**WHAT THE TASK ASKS**
In the entries that follow, the line with "You are a computer-use" opens the range and the line with "Instruction: Click the" closes it; repeat that range exactly, both lines included.

**PROVIDED DATA**
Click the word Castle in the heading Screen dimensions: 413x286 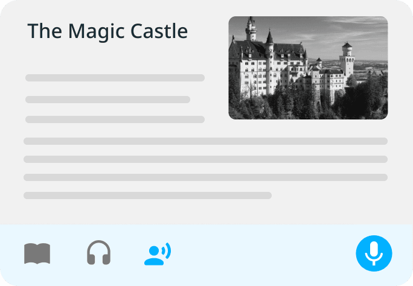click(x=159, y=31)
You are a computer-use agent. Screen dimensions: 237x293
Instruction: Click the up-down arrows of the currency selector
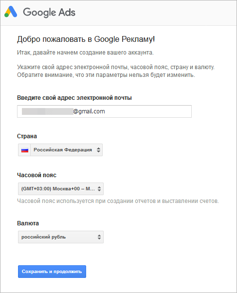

--

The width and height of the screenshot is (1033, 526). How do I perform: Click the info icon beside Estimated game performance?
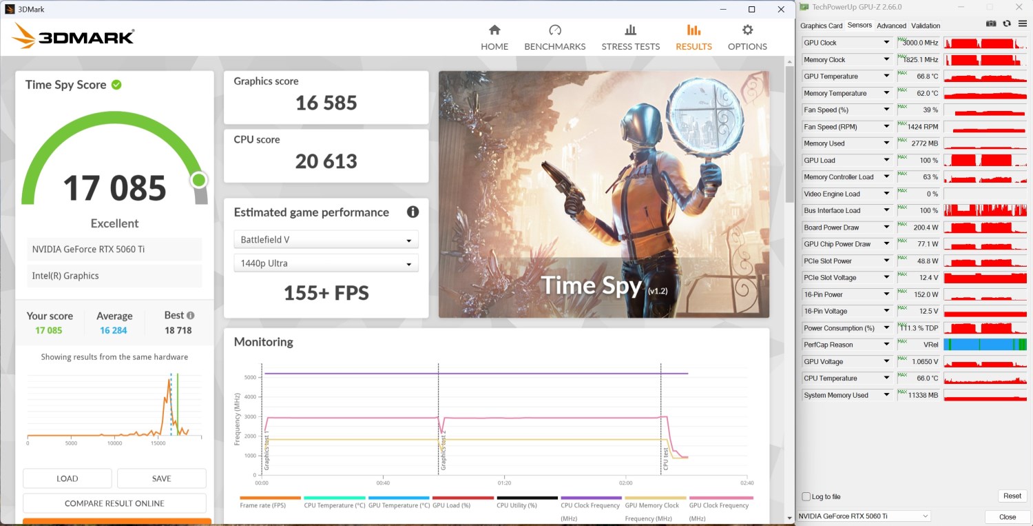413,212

**OUTPUT FOR THIS TASK**
You are a computer-use agent. Screen dimensions: 237x293
Instruction: Click the up-down arrows of the currency selector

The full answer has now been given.